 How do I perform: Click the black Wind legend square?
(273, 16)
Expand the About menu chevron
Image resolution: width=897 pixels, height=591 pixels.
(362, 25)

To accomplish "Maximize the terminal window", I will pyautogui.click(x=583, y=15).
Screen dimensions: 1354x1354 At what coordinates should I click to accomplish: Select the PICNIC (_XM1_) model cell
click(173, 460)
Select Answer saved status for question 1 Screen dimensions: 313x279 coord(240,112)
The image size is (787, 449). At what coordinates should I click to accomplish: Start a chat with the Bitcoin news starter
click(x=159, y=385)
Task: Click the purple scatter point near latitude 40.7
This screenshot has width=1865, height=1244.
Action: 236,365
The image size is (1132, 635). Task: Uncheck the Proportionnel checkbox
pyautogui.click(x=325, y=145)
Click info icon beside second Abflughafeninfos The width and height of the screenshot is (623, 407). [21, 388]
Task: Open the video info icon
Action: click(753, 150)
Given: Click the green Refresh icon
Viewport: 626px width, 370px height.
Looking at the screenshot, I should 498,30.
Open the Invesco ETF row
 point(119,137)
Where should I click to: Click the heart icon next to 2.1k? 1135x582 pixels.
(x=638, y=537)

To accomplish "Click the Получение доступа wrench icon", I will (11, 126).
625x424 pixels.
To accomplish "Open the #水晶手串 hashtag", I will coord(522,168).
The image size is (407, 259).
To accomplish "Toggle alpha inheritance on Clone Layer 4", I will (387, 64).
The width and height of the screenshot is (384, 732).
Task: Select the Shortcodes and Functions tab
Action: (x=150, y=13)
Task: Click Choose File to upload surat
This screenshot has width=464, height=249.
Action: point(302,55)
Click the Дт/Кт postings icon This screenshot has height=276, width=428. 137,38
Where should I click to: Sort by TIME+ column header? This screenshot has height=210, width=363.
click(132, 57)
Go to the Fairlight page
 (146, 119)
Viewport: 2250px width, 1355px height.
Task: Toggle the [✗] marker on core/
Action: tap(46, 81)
####################
* [GIVEN EXERCISE]: Reproduce these records verbatim, covering every one of them.

* [FINAL RESULT]:
 How do I perform: Click the black Wind legend square?
(273, 16)
Expand the About menu chevron
Image resolution: width=897 pixels, height=591 pixels.
(362, 25)

To accomplish "Maximize the terminal window", I will pyautogui.click(x=583, y=15).
Screen dimensions: 1354x1354 At what coordinates should I click to accomplish: Select the PICNIC (_XM1_) model cell
click(173, 460)
Select Answer saved status for question 1 Screen dimensions: 313x279 coord(240,112)
The image size is (787, 449). At what coordinates should I click to accomplish: Start a chat with the Bitcoin news starter
click(x=159, y=385)
Task: Click the purple scatter point near latitude 40.7
This screenshot has width=1865, height=1244.
Action: 236,365
The image size is (1132, 635). Task: Uncheck the Proportionnel checkbox
pyautogui.click(x=325, y=145)
Click info icon beside second Abflughafeninfos The width and height of the screenshot is (623, 407). [21, 388]
Task: Open the video info icon
Action: click(753, 150)
Given: Click the green Refresh icon
Viewport: 626px width, 370px height.
Looking at the screenshot, I should 498,30.
Open the Invesco ETF row
 point(119,137)
Where should I click to: Click the heart icon next to 2.1k? 1135x582 pixels.
(x=638, y=537)

To accomplish "Click the Получение доступа wrench icon", I will (11, 126).
625x424 pixels.
To accomplish "Open the #水晶手串 hashtag", I will coord(522,168).
The image size is (407, 259).
To accomplish "Toggle alpha inheritance on Clone Layer 4", I will (387, 64).
The width and height of the screenshot is (384, 732).
Task: Select the Shortcodes and Functions tab
Action: (x=150, y=13)
Task: Click Choose File to upload surat
This screenshot has width=464, height=249.
Action: point(302,55)
Click the Дт/Кт postings icon This screenshot has height=276, width=428. 137,38
Where should I click to: Sort by TIME+ column header? This screenshot has height=210, width=363.
click(132, 57)
Go to the Fairlight page
 (146, 119)
Viewport: 2250px width, 1355px height.
Task: Toggle the [✗] marker on core/
Action: tap(46, 81)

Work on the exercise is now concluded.